All Category C cities that provide drinking water services and choose to implement this best practice are recognized upon completion of at least actions 1 and 2, or action 4. Category A and B cities that choose to implement this best practice are recognized upon completion of actions 1 and 2 and at least one additional action.
Conserving water in and reducing wastewater flows from homes and businesses effectively adds capacity to city infrastructure. Cities can promote such actions, which are found in several best practices, including Existing Buildings and Green Business Development. Actions in this best practice include using pricing signals and making water and wastewater infrastructure more energy and materials efficient so as to achieve significant environmental and economic benefits to a city. Benefits of taking actions in this best practice include reducing the mining of water from aquifers, and reducing the carbon emissions and costs from water and wastewater systems, which can easily make up 25-40% of the city operations' carbon footprint.
In addition to actions under this best practice is the related risk-management-focused climate adaptation/community resilience action 29.7: Protect water supplies and wastewater treatment facilities to reduce physical damage and sustain their function during extreme weather events.
Allowing inflow - clear water that enters a wastewater system through rain leaders, sump pumps or foundation drains that are connected to the sewer lines - has been illegal in Minnesota since 1968.
Every public water utility serving more than 1,000 people has been required, since 2015, to adopt a conservation rate structure or a uniform rate structure combined with demand reduction methods.
Every water utility must create a capacity use plan and verify that there is enough water to meet projected needs out 25 years in the metro area and out 10 years beyond the metro. In the metro area such planning is urgent because more than half the water supplied by municipal utilities comes from only one aquifer, which is being mined, with groundwater levels going down across the metro region. The Met Council 2040 drinking water goal is consumption at/under 90 gal/person/day.
New state plumbing code rules that took effect in 2016 allow reuse of treated rainwater within buildings for toilet flushing, vehicle washing, industrial processes, water features, cooling tower makeup, and similar uses.

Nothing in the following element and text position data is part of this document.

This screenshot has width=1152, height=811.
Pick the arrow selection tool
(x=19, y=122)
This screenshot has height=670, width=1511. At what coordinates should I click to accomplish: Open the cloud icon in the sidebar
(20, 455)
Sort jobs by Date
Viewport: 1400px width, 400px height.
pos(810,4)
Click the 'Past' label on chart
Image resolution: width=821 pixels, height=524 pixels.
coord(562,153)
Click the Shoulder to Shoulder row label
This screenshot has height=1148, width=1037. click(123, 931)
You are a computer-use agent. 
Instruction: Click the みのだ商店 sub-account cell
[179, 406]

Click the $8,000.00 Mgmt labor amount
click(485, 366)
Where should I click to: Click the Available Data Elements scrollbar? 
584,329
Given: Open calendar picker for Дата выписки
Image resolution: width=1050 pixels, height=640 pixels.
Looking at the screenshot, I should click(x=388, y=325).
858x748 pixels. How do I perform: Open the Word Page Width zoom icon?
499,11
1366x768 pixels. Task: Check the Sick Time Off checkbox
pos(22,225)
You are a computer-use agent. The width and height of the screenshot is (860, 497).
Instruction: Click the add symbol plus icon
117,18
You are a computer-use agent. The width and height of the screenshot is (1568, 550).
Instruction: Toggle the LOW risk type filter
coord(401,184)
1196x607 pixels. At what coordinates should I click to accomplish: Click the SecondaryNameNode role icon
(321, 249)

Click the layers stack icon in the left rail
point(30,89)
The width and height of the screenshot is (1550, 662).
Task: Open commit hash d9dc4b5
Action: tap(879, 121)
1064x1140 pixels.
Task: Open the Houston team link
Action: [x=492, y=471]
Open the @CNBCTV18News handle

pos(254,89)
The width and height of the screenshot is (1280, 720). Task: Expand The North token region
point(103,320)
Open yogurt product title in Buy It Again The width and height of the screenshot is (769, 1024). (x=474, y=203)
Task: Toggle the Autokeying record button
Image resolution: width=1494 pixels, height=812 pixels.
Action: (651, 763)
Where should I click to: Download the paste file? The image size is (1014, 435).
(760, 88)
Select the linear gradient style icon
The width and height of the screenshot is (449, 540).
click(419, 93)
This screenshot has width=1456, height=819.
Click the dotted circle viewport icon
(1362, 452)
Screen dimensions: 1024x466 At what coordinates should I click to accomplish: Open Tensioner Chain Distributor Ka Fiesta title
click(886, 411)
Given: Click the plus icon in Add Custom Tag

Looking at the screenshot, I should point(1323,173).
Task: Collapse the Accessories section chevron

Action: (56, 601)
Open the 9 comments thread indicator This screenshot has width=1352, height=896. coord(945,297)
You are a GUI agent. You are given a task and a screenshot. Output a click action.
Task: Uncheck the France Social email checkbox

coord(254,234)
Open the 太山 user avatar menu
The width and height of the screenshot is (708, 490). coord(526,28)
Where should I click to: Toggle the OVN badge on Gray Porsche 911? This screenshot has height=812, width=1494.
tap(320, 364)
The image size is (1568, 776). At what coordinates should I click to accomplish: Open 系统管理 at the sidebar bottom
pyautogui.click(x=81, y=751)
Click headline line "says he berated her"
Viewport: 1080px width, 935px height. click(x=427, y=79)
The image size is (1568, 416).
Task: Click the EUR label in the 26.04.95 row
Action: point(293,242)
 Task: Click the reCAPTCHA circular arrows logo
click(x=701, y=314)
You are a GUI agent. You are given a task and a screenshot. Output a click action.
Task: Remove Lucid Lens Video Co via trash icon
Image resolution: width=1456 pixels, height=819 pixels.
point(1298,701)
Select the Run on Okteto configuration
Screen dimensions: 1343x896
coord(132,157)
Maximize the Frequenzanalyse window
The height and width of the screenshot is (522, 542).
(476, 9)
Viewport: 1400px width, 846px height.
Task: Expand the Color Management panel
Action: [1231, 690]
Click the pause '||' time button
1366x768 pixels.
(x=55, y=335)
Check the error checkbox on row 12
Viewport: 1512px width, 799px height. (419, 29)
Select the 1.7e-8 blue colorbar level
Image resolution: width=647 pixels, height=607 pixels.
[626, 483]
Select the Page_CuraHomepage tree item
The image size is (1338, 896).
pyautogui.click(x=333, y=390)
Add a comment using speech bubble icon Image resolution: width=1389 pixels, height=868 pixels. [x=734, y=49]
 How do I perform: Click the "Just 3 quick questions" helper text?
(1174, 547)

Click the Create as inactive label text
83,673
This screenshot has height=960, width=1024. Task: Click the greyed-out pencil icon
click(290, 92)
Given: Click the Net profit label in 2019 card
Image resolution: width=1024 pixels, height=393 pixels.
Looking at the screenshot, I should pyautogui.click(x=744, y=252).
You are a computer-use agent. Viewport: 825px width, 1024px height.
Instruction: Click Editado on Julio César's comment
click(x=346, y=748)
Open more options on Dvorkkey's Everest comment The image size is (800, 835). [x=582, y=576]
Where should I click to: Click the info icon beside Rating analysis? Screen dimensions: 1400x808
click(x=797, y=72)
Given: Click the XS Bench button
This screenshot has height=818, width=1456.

The State Legislature requires (Minn. R. 7077.0272, Subp. 2, D), as part of any wastewater financial assistance from the state, an analysis of all feasible treatment alternatives, guidance for which is the SB 2030 Wastewater Treatment Plant Review Process.
About 75% of Minnesota’s drinking water comes from ground water. Groundwater trends across parts of Minnesota show declines in quantity and quality. A proactive approach to building local groundwater resilience and long-term cost savings is to stretch local groundwater supplies by implementing the basic 3Rs: 1) reduce groundwater use, 2) reuse groundwater before discarding it, and 3) recharge groundwater (and have strong wellhead protection measures in place).
Minnesota's 1000 wastewater and drinking water plants use 1 billion kWh of energy per year, costing $80 million. Energy efficiency upgrades of 10% at all of them would result in 100 million kWh and $7 million saved.
Twin Cities metropolitan cities have spent, between 2007 and 2015, over $157 million to reduce inflow and infiltration (I & I). These investments are ensuring that the region can avoid the unnecessary expense, estimated at $1 billion, to build excess capacity in the regional wastewater collection system and in the treatment capacity to handle excess I/I. Viewing I&I as an opportunity, New Ulm, which in 2016 estimated I&I at 35% of total wastewater flow, will accommodate increases in the number of sewer hook-ups by disconnecting sump pumps from the sewer system.
When cities work with their businesses to implement pollution prevention programs to minimize water use and contaminant loading, including phosphorus, publicly owned treatment works can benefit by:
Maximizing existing sewer and treatment capacity to avoid further investments in water supply and treatment infrastructure.
Reducing chemical, energy, and sludge management costs.
Improving biosolids quality through reduced loading of heavy metals.
Help meeting the increasingly strict National Pollutant Discharge Elimination System (NPDES) permit limits by reducing wastewater loading from industrial users.
Strengthening local industry by helping businesses reduce wastes, cut costs and meet regulatory requirements.
Minimizing risk of damage to pipes and sewage treatment equipment from industrial solvents and corrosives, thus reducing costs.
Lessening workplace exposure of toxic chemicals to employees at publicly owned treatment works (POTWs).
Protecting drinking water sources in the community by minimizing discharge of contaminants, especially in wellhead protection areas.